* Jobs *
(a) Summarize the GeoPackage excerpt in two sentences.
(b) Answer these questions using the GeoPackage excerpt:
(i) Which function disconnects the internal SQLiteConnection?
(ii) For grid data returned from gpkg_collect(), where are the tile contents placed?
(iii) What does gpkg_tbl() always return?
(c) Carry on writing the GeoPackage excerpt, starting after its last sentence.

* Given text *
We can list the table names in a GeoPackage with gpkg_list_tables() and fetch pointers (SpatRaster, SpatVectorProxy, and lazy data.frame) to the data in them with gpkg_table(). We can check the status of the internal geopackage class SQLiteConnection with gpkg_is_connected() and disconnect it with gpkg_disconnect().

# enumerate tables
gpkg_list_tables(g)

# inspect tables
gpkg_tables(g)

# inspect a specific table
gpkg_table(g, "myattr", collect = TRUE)

Note that the collect = TRUE forces data be loaded into R memory for vector and attribute data; this is the difference in result object class of SpatVectorProxy/SpatVector and tbl_SQLiteConnection/data.frame for vector and attribute data, respectively.

gpkg_collect() is a helper method to call gpkg_table(..., collect = TRUE) for in-memory loading of specific tables.

gpkg_collect(g, "DEM1")

Note that with grid data returned from gpkg_collect() you get a table result with the tile contents in a blob column of a data.frame instead of SpatRaster object.

The inverse function of gpkg_collect() is gpkg_tbl() which always returns a tbl_SQLiteConnection.

gpkg_tbl(g, "gpkg_contents")

More on how to use this type of result next.

Lazy Data Access

There are several other methods that can be used for working with tabular data in a GeoPackage in a "lazy" fashion.

* Raw data *
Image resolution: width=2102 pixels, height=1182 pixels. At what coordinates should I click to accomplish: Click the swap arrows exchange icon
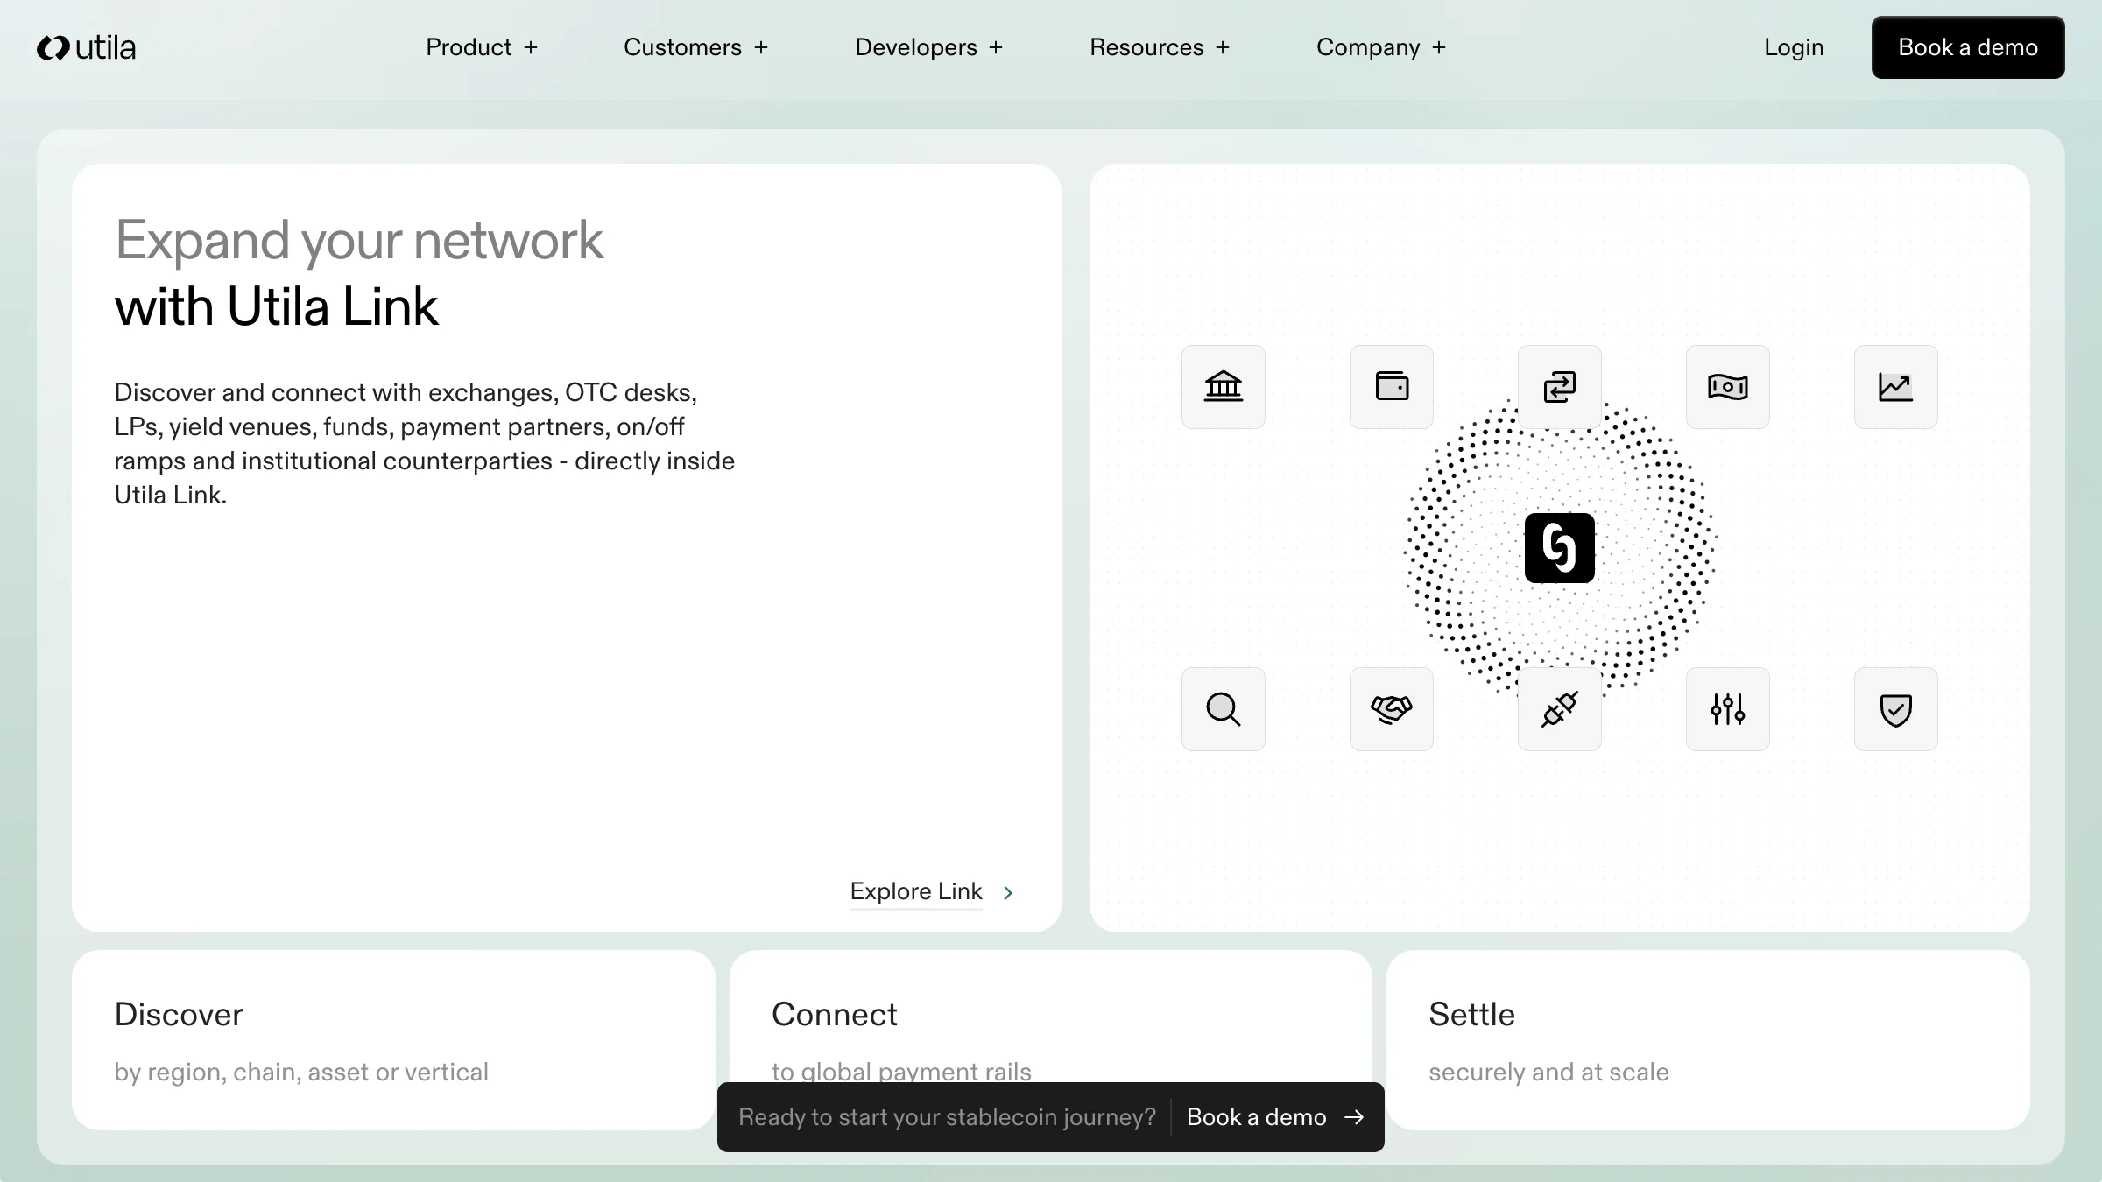[1559, 386]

* Exercise responses *
(a) Tables in a GeoPackage can be listed with gpkg_list_tables() and reached through pointers returned by gpkg_table(), while gpkg_is_connected() and gpkg_disconnect() check and close the internal SQLiteConnection. Setting collect = TRUE, or calling the helper gpkg_collect(), loads vector and attribute data into R memory, whereas the inverse function gpkg_tbl() always returns a tbl_SQLiteConnection.

(b)
(i) gpkg_disconnect()
(ii) In a blob column of a data.frame
(iii) A tbl_SQLiteConnection

(c)
Method 1: gpkg_table_pragma()

gpkg_table_pragma() is a low-frills data.frame result containing important table information, but not values. The PRAGMA table_info() is stored as a nested data.frame table_info. This representation has no dependencies beyond {RSQLite} and is efficient for inspection of table structure and attributes, though it is less useful for data analysis.

head(gpkg_table_pragma(g))

Method 2: gpkg_vect() and gpkg_query()

gpkg_vect() is a wrapper around terra::vect() you can use to create 'terra' SpatVector objects from the tables found in a GeoPackage.

gpkg_vect(g, 'bbox')

The table of interest need not have a geometry column, but this method does not work on GeoPackage that contain only gridded data, and some layer in the GeoPackage must have some geometry.

gpkg_vect(g, 'gpkg_ogr_contents')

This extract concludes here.